Gold is up by nearly 5% in the month of December

And that owes much to the weakness in the dollar this month as traders continue to digest the implications of a dovish Fed next year. That's a big win for gold in terms of fundamental as the commodity has traded as more of a dollar proxy this year than anything else.

From a technical perspective, things are looking up too. Price broke free of the 200-day MA (blue line) and established a bullish bias for the first time since April this year. Since then, the upside break continues to run and is now encountering resistance from the region between the May low @ $1,282.18 and the 61.8 retracement level @ $1,286.97.

As we begin 2019, I would expect two major focus themes in the market to be on the trade war and also on the Fed. The latter will have a stronger influence on the trading direction for gold as it continues to be an alternate dollar trade.

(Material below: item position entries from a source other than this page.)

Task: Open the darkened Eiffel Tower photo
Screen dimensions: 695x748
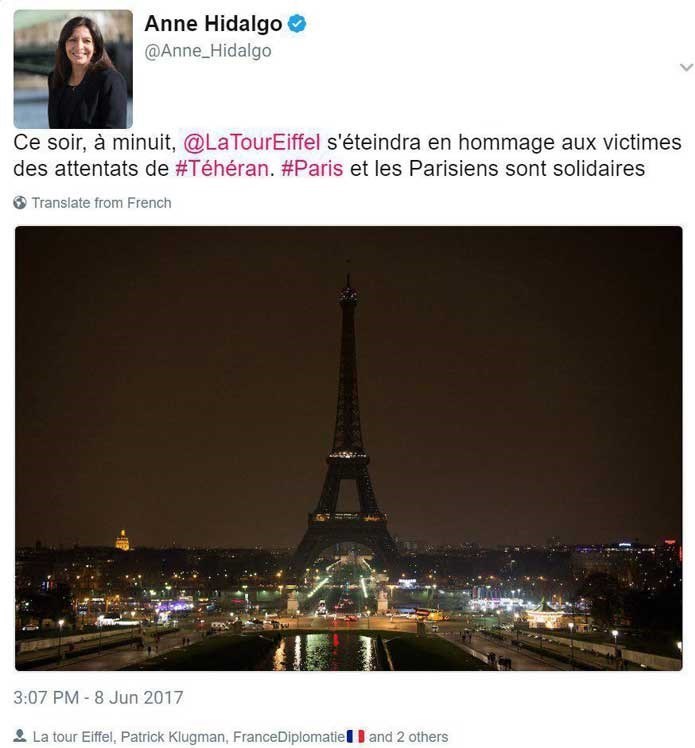Action: tap(349, 448)
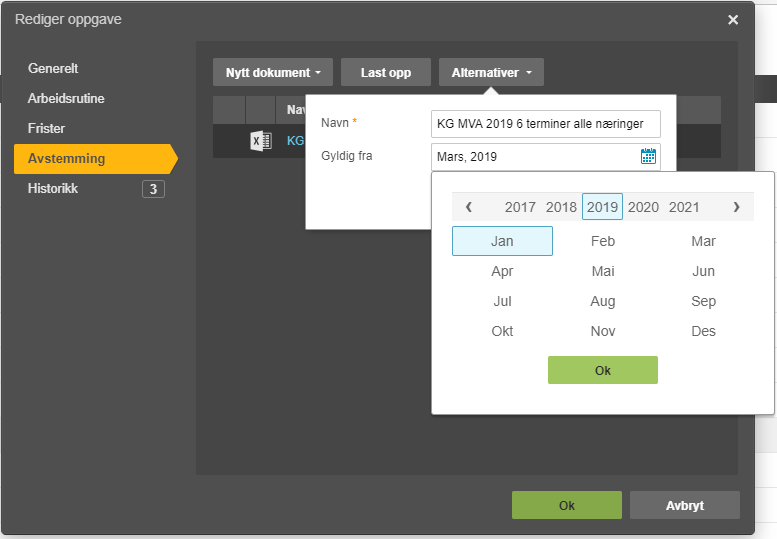The height and width of the screenshot is (539, 777).
Task: Click the Last opp button
Action: 386,73
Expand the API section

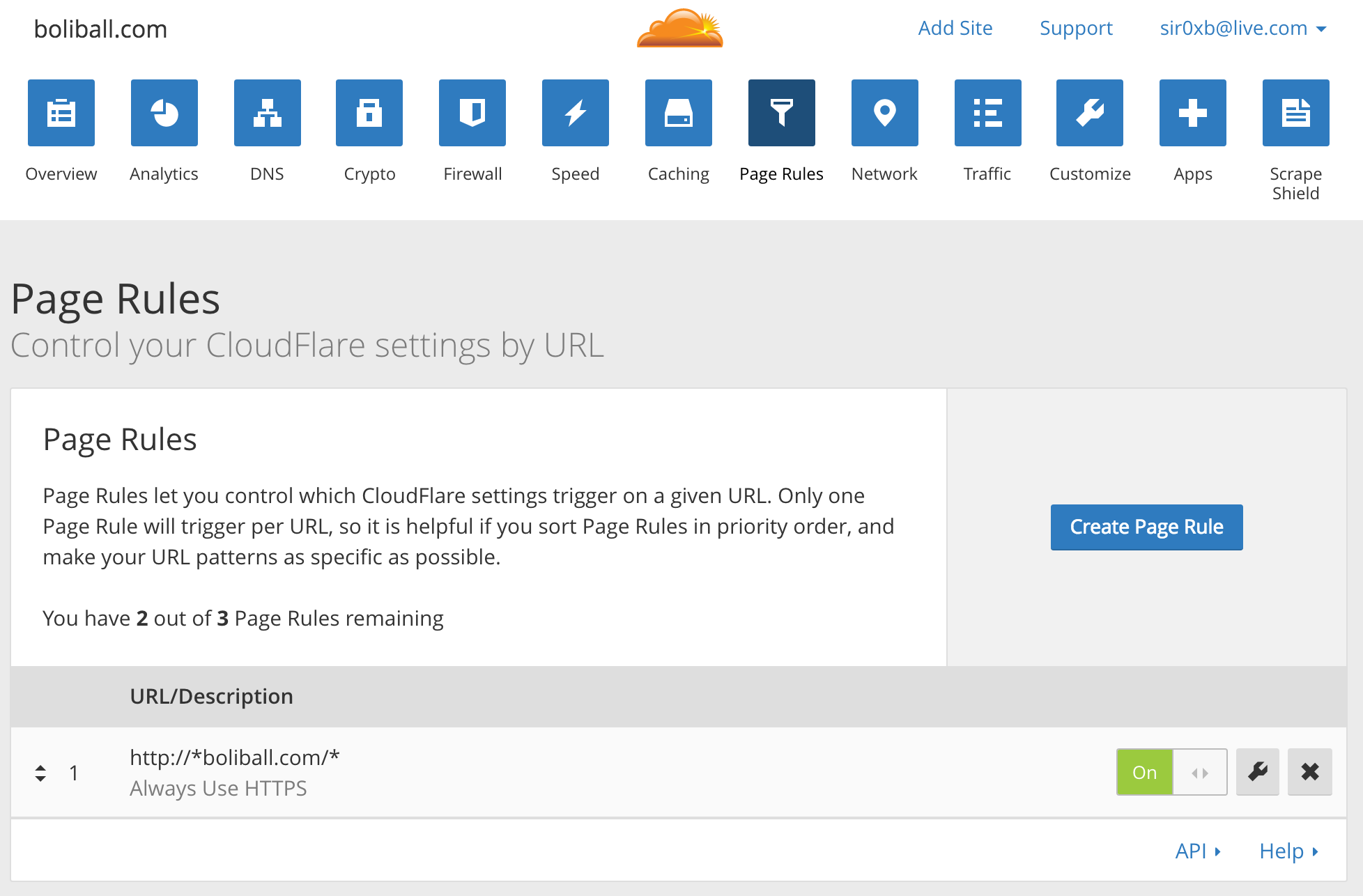(x=1198, y=851)
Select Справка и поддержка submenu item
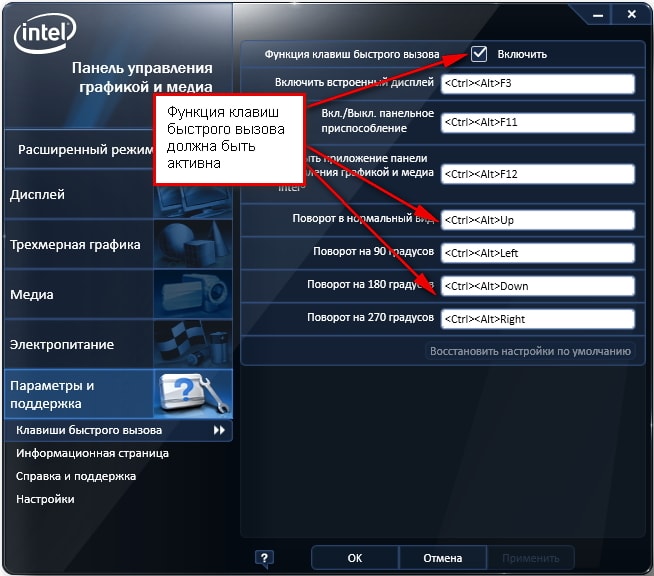The height and width of the screenshot is (576, 654). tap(76, 476)
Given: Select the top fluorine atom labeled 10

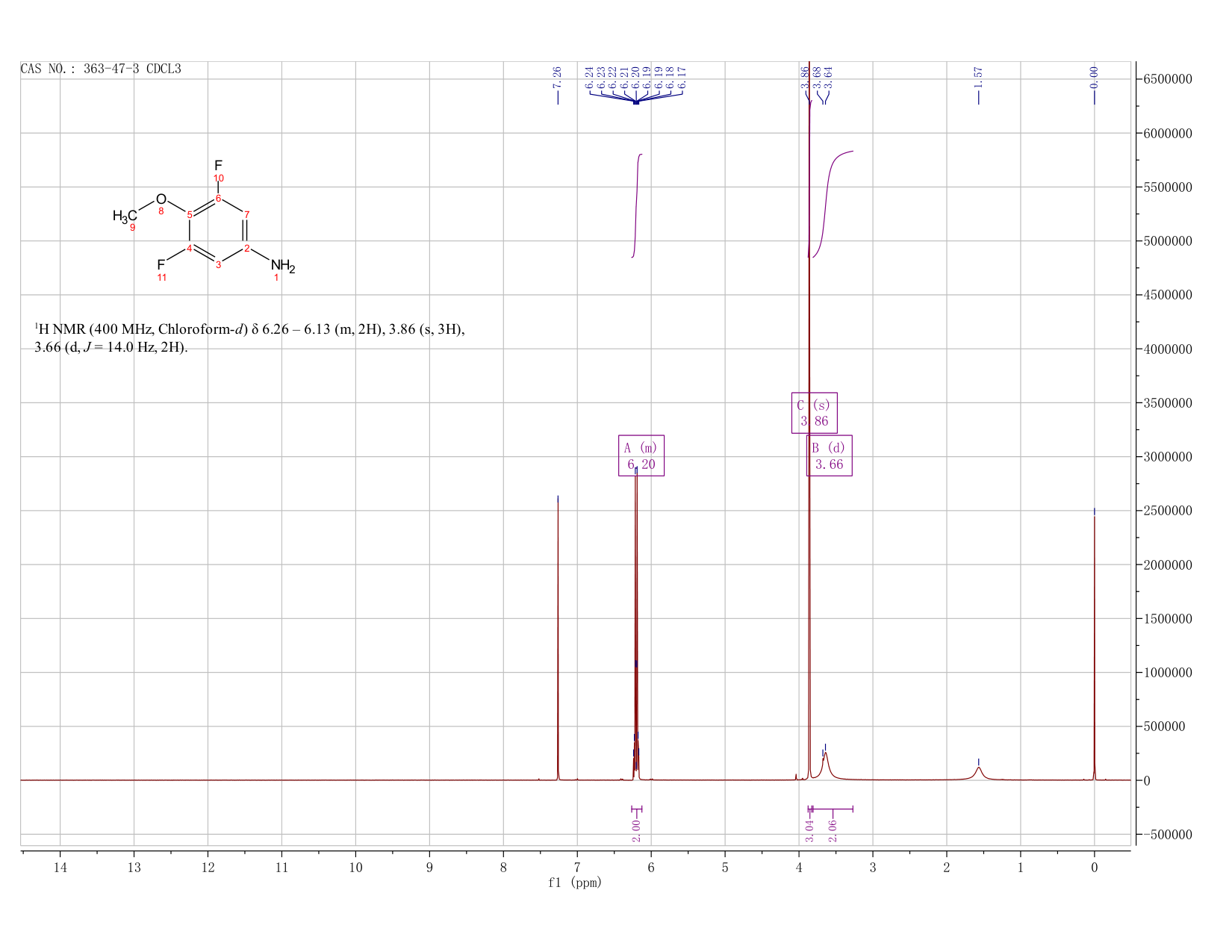Looking at the screenshot, I should [x=218, y=165].
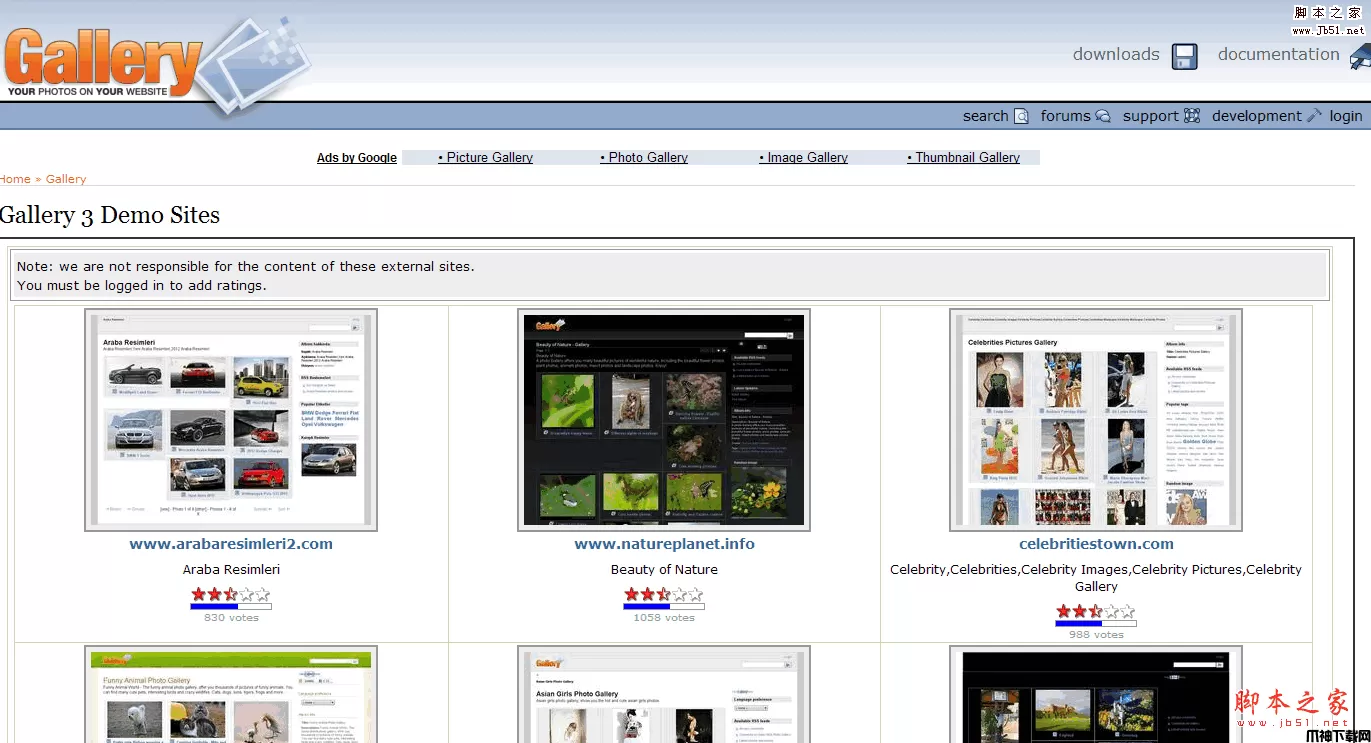This screenshot has width=1371, height=743.
Task: Click the development tool icon
Action: [x=1314, y=116]
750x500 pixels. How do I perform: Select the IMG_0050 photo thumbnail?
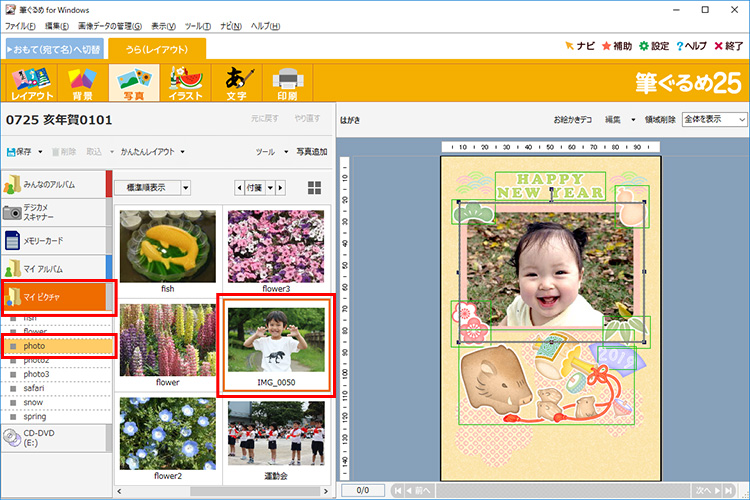click(x=276, y=343)
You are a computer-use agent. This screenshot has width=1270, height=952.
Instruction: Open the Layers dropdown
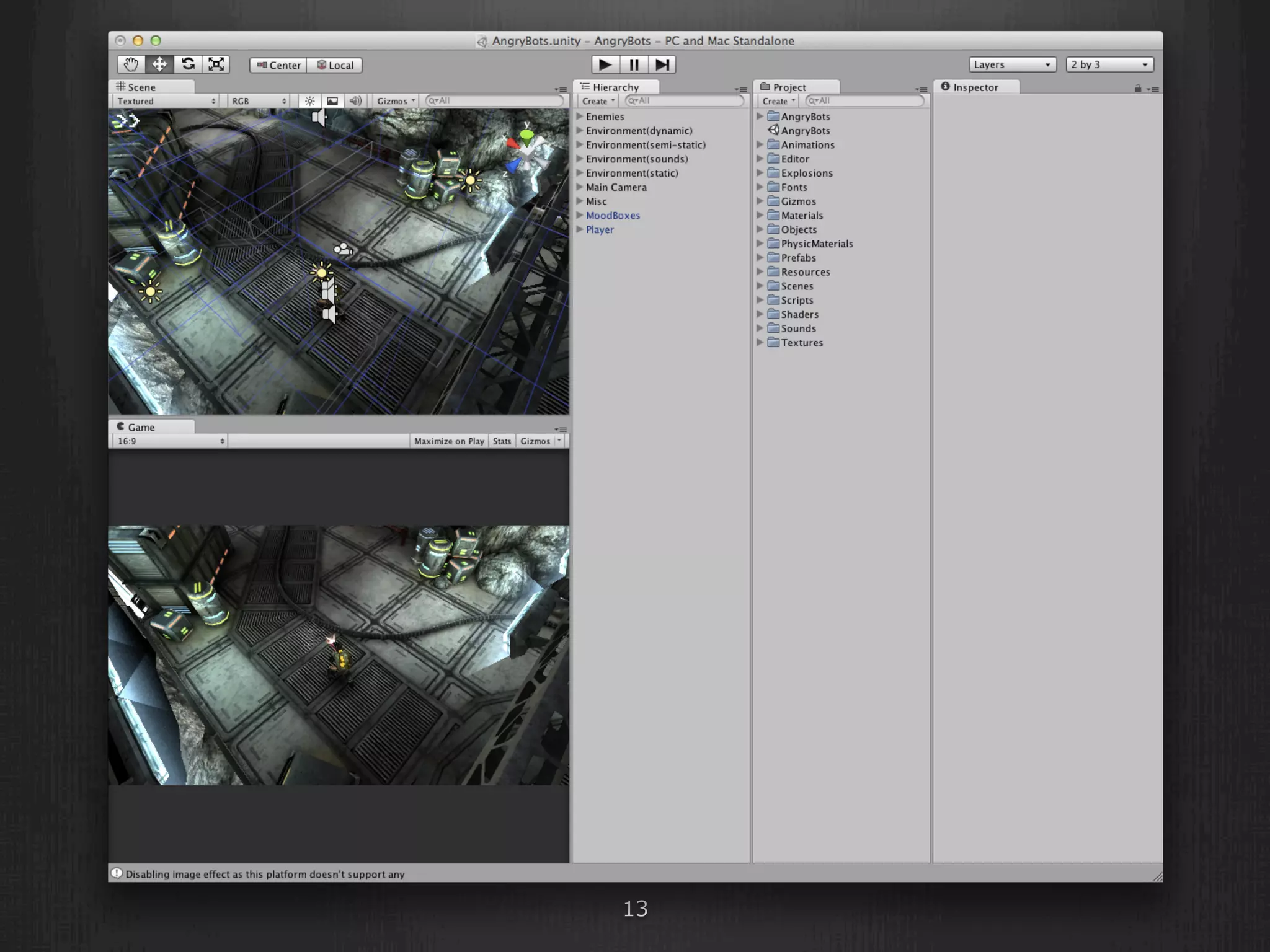[1012, 64]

With more and more houses calling for less Fed rate hikes - the latest being Goldman Sachs earlier here - it is going to keep a dovish focus ahead of the FOMC meeting at the end of January to come. That will help to give incentive for buyers to carry on with their bullish momentum as we begin the new year.

Aside from that, seasonal patterns also dictate that we should see a move higher in gold in January:

Gold has moved higher in each of the past five Januaries and on a 10-year average, it has moved up by 3.4% in the first month of the year. Although, you can argue that this December month has been a bit odd as well with gold already up nearly 5% so that could eat into the January gains for next year.

However, the counter-argument is that gold still managed a 3.25% advance in January 2018 despite a solid 2.18% gain in December 2017. So, there's a good case to be made for both sides but if you couple the seasonal pattern with the fundamental and technical biases, it sure looks like gold is set for a decent start to the new year barring any major shift in the current market landscape on trade and the Fed.